At a time when supply chain initiatives that rely heavily on audits to effect and measure change are proliferating, I feel that auditors may soon become the weakest link in our efforts to meet our goals of improving conditions down complex supply chains. Every program that relies on audits will need to be aware of the threats it faces if steps aren’t taken to proactively support the auditors themselves. Here are a few conditions I have seen, which have contributed to my perspective (note that these are not solely or directly attributed to my work under CFSP).
Auditing can be dangerous
As an auditor, I have traveled up to 30 hours (one way) to far-flung industrial cities where my team and I were exposed to physical, chemical and, at times, radioactive hazards at the facility. In addition to experiencing long journeys and exposure to risky conditions, auditors are often in the difficult position of informing facility management that they do not comply with the subject standard. This task can escalate to uncomfortable or disrespectful accusations, refusals to participate in the audit, or attempts at bribery. In extreme—but not unheard of—situations, the auditors’ safety can be threatened by the auditee (for example, the people being audited might keep the auditors locked up in the facility).

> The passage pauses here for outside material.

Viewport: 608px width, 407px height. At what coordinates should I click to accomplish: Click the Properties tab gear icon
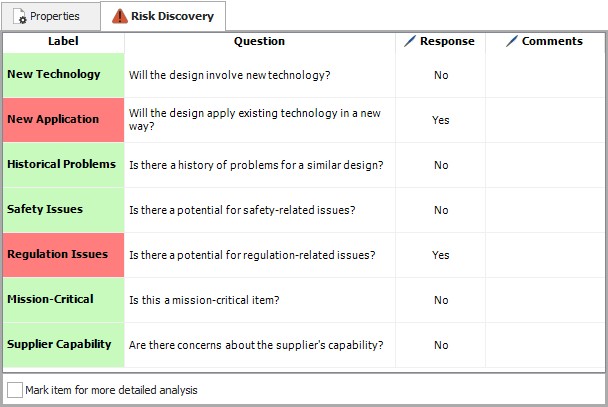tap(20, 17)
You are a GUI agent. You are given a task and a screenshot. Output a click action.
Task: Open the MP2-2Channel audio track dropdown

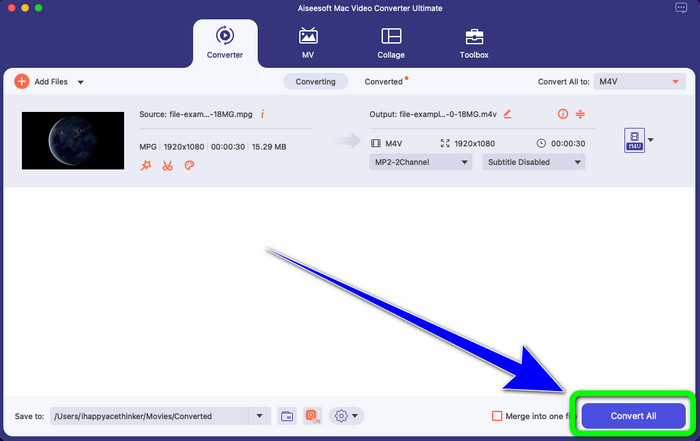tap(421, 161)
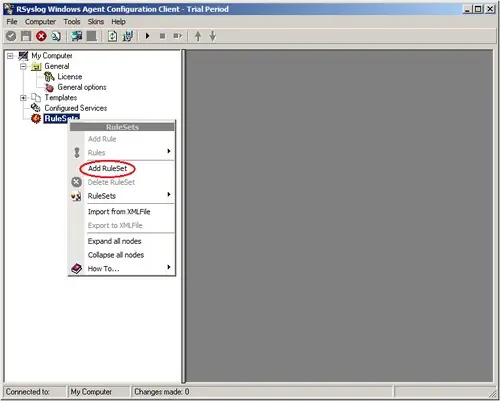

Commoditization by large consultancies
Over the past several years, large consultancy firms have expanded their services to include ethical or environmental auditing. In my opinion, they are not always placing value on the quality or—most importantly—the outcome of the audit. That is to say, they are turning audits and auditors into indistinguishable commodities, with an increasing focus on price point and volume as their most important performance indicator.
Some firms have openly shared that while they are not seeking to profit (and may even take a loss) by performing these audits, they instead view the audits as entry points into processing facilities or global brands, which can lead to opportunities to provide more profitable consultancy services. In addition, some large firms have full-time employees who must be billable, even at a loss, which leads them to conduct audits unprofitably. When larger firms charge less than their actual cost, the service itself is devalued, and clients expect lower prices for all audits. As a result, large firms are pushing out boutique firms that cannot afford to operate at a loss.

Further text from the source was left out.